**EXERCISE BRIEF**.
Only a number is wanted here, namely how many lines of the data contain the string "screenshot".

**PROVIDED DATA**.
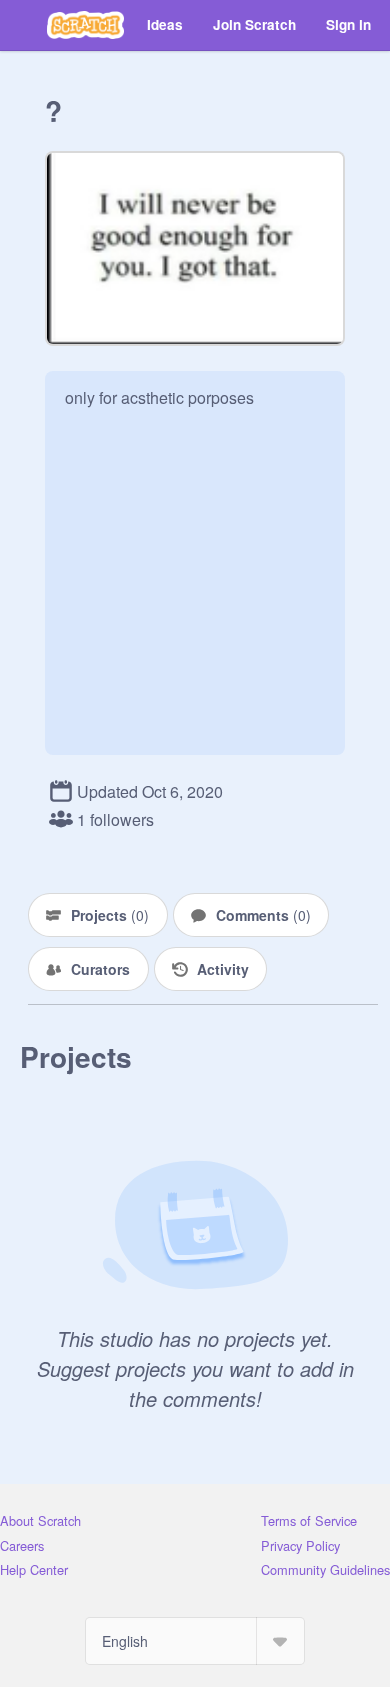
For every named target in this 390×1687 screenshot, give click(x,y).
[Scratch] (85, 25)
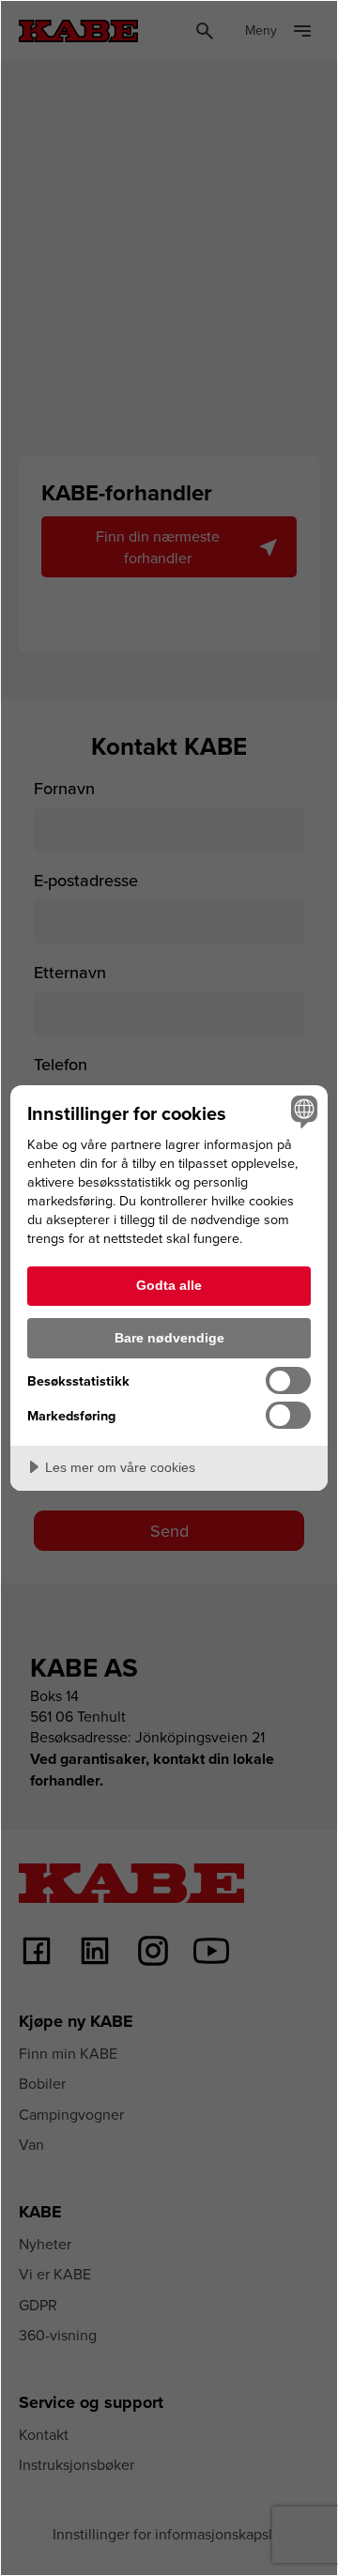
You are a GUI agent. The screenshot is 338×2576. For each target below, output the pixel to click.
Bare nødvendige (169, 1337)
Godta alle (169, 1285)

**EXPECTED ANSWER**.
2